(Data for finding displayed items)
__________
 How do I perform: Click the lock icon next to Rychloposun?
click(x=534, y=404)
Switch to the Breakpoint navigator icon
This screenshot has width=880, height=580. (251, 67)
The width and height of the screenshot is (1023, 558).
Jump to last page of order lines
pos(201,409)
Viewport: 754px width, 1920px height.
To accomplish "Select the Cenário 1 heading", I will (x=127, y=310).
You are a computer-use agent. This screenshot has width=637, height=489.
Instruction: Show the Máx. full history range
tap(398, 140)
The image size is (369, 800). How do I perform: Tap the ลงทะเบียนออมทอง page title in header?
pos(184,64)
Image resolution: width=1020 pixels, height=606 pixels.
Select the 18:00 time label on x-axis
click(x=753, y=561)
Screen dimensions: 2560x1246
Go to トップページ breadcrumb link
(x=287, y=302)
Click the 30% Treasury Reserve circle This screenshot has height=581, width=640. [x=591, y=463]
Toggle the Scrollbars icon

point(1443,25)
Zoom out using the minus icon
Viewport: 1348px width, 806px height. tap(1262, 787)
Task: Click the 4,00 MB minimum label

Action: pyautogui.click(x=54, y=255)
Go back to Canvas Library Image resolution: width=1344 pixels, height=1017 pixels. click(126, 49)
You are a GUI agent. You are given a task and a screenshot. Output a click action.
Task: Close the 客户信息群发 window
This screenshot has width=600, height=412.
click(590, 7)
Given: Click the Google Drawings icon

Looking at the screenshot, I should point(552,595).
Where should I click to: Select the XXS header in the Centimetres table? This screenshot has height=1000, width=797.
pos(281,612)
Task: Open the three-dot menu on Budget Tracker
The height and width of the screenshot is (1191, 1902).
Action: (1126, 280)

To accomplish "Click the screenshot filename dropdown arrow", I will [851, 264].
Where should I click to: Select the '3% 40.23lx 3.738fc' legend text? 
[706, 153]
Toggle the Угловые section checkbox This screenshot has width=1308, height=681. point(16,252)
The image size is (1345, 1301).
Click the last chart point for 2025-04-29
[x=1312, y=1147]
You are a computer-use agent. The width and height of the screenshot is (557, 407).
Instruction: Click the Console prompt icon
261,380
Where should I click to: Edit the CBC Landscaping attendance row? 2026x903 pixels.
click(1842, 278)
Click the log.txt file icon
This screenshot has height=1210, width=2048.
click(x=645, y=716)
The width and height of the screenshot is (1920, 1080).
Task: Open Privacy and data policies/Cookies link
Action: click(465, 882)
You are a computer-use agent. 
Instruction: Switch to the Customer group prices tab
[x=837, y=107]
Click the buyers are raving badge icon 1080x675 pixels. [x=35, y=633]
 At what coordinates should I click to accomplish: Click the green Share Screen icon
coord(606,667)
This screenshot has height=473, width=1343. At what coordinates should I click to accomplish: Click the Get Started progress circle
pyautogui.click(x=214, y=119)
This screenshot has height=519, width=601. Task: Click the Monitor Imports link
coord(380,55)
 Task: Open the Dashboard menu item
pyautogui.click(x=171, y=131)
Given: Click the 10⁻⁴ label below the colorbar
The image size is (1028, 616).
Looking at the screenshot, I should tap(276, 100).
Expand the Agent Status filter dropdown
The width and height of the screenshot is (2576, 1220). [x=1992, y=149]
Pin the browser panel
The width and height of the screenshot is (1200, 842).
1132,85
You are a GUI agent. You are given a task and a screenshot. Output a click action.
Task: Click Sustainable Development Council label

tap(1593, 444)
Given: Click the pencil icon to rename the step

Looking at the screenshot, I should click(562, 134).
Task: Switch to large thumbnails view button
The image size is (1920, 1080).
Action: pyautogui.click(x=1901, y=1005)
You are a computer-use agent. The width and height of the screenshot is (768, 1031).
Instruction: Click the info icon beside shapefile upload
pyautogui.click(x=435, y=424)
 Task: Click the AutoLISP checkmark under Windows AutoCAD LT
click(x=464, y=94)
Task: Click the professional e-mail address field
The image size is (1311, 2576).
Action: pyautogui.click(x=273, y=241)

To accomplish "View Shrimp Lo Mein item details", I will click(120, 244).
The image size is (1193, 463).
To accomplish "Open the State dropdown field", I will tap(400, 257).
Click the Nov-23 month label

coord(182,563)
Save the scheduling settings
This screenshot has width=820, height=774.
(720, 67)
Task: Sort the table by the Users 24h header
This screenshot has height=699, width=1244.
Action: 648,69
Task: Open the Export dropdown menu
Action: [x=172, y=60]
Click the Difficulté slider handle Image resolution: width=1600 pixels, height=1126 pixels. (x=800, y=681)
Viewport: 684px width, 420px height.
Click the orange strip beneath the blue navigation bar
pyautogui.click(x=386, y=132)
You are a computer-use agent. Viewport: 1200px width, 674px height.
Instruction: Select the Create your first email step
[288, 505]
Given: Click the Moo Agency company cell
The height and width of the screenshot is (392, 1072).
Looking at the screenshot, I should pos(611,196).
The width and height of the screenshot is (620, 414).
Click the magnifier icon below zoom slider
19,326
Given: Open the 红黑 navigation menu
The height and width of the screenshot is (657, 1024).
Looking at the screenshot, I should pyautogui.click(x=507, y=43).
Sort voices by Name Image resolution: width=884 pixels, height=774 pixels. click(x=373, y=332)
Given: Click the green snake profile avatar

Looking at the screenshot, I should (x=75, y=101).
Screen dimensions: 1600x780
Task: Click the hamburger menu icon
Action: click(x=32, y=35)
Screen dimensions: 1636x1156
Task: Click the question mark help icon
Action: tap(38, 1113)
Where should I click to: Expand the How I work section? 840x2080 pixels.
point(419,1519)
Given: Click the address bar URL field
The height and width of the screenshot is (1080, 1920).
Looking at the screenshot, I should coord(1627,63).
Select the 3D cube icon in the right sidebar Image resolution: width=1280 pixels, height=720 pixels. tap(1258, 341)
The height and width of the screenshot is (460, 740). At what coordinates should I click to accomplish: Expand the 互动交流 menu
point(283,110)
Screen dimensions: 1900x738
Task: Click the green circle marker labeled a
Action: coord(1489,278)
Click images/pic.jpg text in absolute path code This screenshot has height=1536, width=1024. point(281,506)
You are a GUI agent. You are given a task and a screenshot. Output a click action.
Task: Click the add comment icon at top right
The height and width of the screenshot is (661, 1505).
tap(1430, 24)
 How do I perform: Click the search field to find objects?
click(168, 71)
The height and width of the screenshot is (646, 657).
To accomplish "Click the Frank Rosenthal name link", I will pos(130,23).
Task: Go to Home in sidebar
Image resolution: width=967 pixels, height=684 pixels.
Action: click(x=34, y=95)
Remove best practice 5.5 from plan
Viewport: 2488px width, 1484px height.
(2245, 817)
__________
Task directions. Retype the lines of the data above exactly, starting at the line that contains "Click the 30%" and ending at the line that contains "Go back to Canvas", with both of those lines included.

Response.
Click the 30% Treasury Reserve circle This screenshot has height=581, width=640. [x=591, y=463]
Toggle the Scrollbars icon

point(1443,25)
Zoom out using the minus icon
Viewport: 1348px width, 806px height. tap(1262, 787)
Task: Click the 4,00 MB minimum label

Action: pyautogui.click(x=54, y=255)
Go back to Canvas Library Image resolution: width=1344 pixels, height=1017 pixels. click(126, 49)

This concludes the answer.